EXTRACT PROVIDED:
Case 2: Shapes matter

In this second case, we examine two new operators – div and curl in spherical coordinates – and show that only when x.shape and t.shape are both (n, 1) will the vector identity div(curl(...)) == 0 hold.

Here is the definition of curl and divergence in spherical coordinates

# these two operators have been recently implemented in neurodiffeq.operators
def spherical_curl(u_r, u_theta, u_phi, r, theta, phi):
    d_r = lambda u: diff(u, r)
    d_theta = lambda u: diff(u, theta)
    d_phi = lambda u: diff(u, phi)

    curl_r = (d_theta(u_phi * sin(theta)) - d_phi(u_theta)) / (r * sin(theta))
    curl_theta = (d_phi(u_r) / sin(theta) - d_r(u_phi * r)) / r
    curl_phi = (d_r(u_theta * r) - d_theta(u_r)) / r

    return curl_r, curl_theta, curl_phi


def spherical_div(u_r, u_theta, u_phi, r, theta, phi):
    div_r = diff(u_r * r ** 2, r) / r ** 2
    div_theta = diff(u_theta * sin(theta), theta) / (r * sin(theta))

ACTIONS TO TAKE:
A) In the Case 2 excerpt, what shape must x.shape and t.shape both have for div(curl(...)) == 0 to hold?
B) Quote the Case 2 excerpt word for word, everything from "Here is the" down to "u: diff(u, theta)".

SUPPLIED INFORMATION:
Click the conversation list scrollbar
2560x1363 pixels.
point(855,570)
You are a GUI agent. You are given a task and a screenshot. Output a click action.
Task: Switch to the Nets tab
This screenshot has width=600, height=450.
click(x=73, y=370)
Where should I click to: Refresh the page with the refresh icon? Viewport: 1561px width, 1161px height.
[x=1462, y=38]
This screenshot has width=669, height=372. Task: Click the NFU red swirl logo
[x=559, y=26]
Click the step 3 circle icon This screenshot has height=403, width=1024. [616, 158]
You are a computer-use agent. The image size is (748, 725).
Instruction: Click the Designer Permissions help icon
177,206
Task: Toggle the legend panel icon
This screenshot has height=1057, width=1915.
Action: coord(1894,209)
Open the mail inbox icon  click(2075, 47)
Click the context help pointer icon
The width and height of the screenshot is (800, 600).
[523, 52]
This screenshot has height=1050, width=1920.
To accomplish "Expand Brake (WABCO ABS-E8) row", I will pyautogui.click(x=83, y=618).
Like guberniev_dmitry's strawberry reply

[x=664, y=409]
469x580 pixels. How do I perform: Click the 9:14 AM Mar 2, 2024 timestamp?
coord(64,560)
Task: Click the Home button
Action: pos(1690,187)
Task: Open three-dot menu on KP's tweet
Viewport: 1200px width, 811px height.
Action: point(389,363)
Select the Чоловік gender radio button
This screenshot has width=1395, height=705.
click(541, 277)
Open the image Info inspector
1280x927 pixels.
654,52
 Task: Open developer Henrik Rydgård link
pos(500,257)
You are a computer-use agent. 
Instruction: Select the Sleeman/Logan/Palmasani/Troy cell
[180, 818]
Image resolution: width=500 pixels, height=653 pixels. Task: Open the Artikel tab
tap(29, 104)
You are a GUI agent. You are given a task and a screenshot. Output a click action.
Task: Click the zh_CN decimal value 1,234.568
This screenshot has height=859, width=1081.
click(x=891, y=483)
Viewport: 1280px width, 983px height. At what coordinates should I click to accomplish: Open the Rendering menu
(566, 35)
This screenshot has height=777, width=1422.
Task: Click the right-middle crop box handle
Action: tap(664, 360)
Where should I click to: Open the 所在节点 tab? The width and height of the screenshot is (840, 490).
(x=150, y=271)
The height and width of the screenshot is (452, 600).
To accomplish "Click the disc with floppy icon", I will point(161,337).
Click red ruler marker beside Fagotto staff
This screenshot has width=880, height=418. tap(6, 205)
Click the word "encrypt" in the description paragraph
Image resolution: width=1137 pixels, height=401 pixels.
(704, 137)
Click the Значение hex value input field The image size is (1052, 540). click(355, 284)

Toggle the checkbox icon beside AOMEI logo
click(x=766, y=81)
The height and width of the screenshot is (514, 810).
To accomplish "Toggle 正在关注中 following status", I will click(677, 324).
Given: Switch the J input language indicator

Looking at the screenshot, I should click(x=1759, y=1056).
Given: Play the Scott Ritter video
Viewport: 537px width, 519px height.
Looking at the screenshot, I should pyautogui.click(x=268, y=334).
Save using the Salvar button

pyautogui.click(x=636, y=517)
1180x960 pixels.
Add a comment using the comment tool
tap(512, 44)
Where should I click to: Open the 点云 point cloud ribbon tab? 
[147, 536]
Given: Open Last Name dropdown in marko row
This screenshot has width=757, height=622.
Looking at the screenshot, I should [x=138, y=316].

RESULTS BY TASK:
A) Both must be (n, 1).

B)
Here is the definition of curl and divergence in spherical coordinates

# these two operators have been recently implemented in neurodiffeq.operators
def spherical_curl(u_r, u_theta, u_phi, r, theta, phi):
    d_r = lambda u: diff(u, r)
    d_theta = lambda u: diff(u, theta)